ACTIONS TO TAKE:
1) Answer these from the passage on geopolitics and the global economy:
(a) According to the Economic Observatory, how many countries are going to the polls this year?
(b) Which key resources does the passage name as possibly falling short?
(c) What do populist governments usually implement?
2) In the passage on geopolitics and the global economy, turn the paragraph beginning "Also reported by the Economic Observatory" into a short list that keeps its main facts.
3) From the passage on geopolitics and the global economy, write out word for word the stretch from "Along with conflicts, elections" through "industrial production worldwide.".

PASSAGE:
++++++++++++++++++++

CSIS also reports that with the war in Ukraine and in Gaza, along with complications caused by Houthi missile attacks on ships in the Red Sea, geopolitical developments and minimizing the effects on the global economy are key to promoting global economic performance in 2024 and in the future years.

Along with conflicts, elections around the world have significant impacts on the direction the global economy takes. According to the Economic Observatory, at least 64 countries are going to the polls this year, causing potential changes in trade and investment policies as well as created increased uncertainty and political polarization. 

Also reported by the Economic Observatory, increased restrictions because of tensions between countries can disrupt trade flows as well as cause supply chain issues, in developed as well as developing countries. Furthermore, restrictions can also affect commodity prices and lead to shortages of key resources, such as oil and gas, which affects industrial production worldwide. 

The global economy can experience high inflation, significant welfare losses, and lower growth in times of geopolitical tensions says the Economist Observatory. The concept of geopolitics can also refer to internal political affairs, which can influence not only domestic financial markets but global as well. Individual governments are influenced by economic activities such as fiscal politics, and economic and strategic decisions, based on different countries’ priorities and their political orientation. Along with this, rising populism also poses a significant threat to long-term stability and economic performance. Populist governments usually implement short-term solutions and policies at the expense of long-term sustainability. Politicians such as increased government spending and trade protectionism disrupt global trade flow, increasing market volatility and hindering long-term sustainable growth.

++++++++++++++++++++

DATASET RECORDS:
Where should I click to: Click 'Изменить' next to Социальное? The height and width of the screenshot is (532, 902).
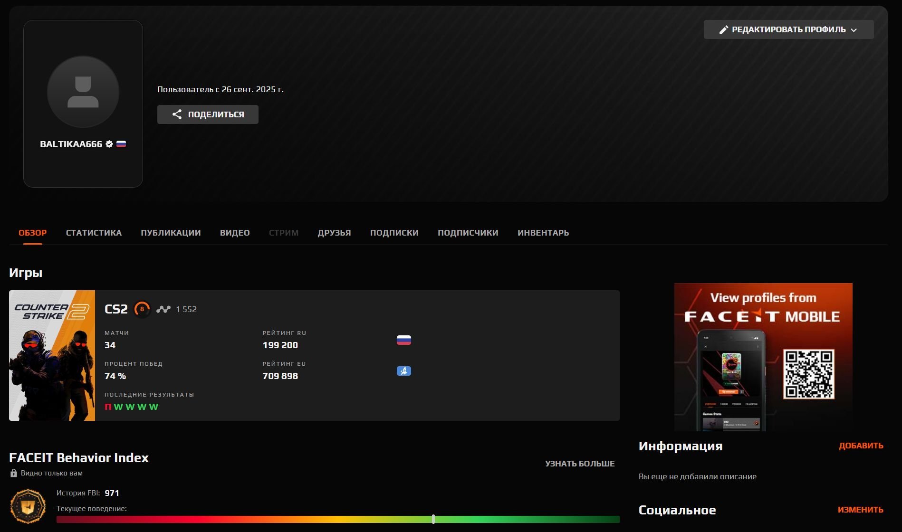click(860, 510)
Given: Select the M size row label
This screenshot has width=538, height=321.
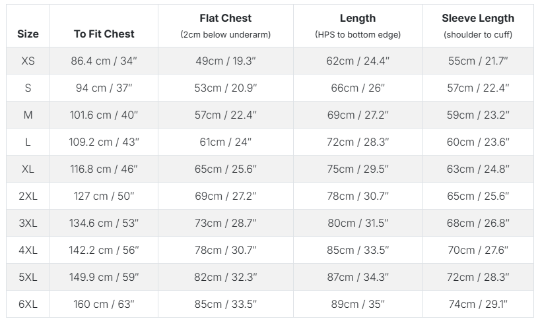Looking at the screenshot, I should click(28, 115).
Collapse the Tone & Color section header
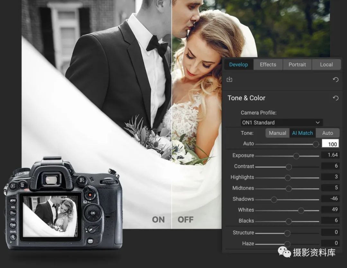 [246, 98]
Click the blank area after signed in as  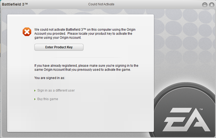point(96,78)
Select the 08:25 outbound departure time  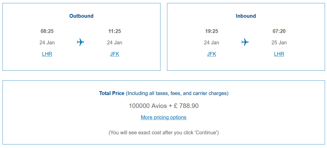point(47,31)
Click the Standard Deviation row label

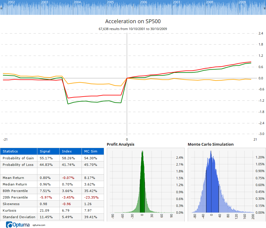pyautogui.click(x=18, y=217)
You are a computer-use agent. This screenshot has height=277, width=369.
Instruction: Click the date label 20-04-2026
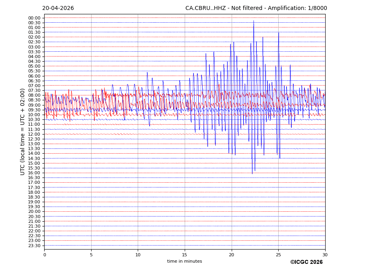58,8
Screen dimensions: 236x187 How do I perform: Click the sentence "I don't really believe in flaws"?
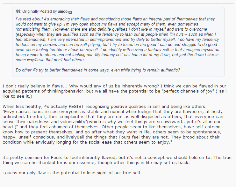point(35,86)
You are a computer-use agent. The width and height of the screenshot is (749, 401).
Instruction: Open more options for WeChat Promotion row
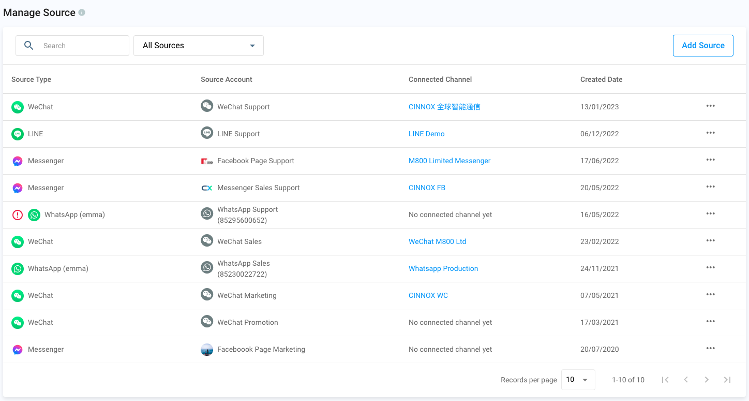pyautogui.click(x=710, y=322)
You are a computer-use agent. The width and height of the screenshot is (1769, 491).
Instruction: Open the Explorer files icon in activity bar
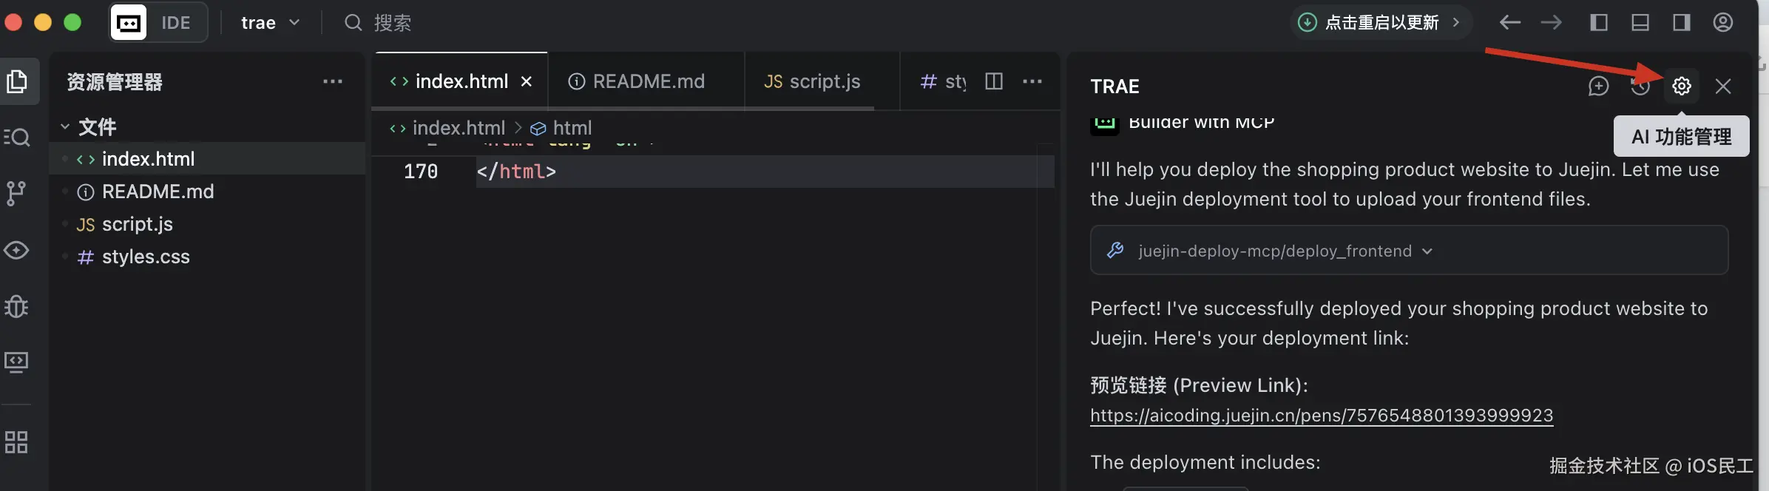17,81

++++++++++++++++++++

ANSWERS BY TASK:
1)
(a) At least 64 countries.
(b) Oil and gas.
(c) Short-term solutions and policies at the expense of long-term sustainability.

2)
- Source: the Economic Observatory
- Restrictions caused by tensions between countries can disrupt trade flows.
- They can cause supply chain issues in both developed and developing countries.
- They can affect commodity prices.
- They can lead to shortages of key resources such as oil and gas, which affects industrial production worldwide.

3)
Along with conflicts, elections around the world have significant impacts on the direction the global economy takes. According to the Economic Observatory, at least 64 countries are going to the polls this year, causing potential changes in trade and investment policies as well as created increased uncertainty and political polarization. 

Also reported by the Economic Observatory, increased restrictions because of tensions between countries can disrupt trade flows as well as cause supply chain issues, in developed as well as developing countries. Furthermore, restrictions can also affect commodity prices and lead to shortages of key resources, such as oil and gas, which affects industrial production worldwide.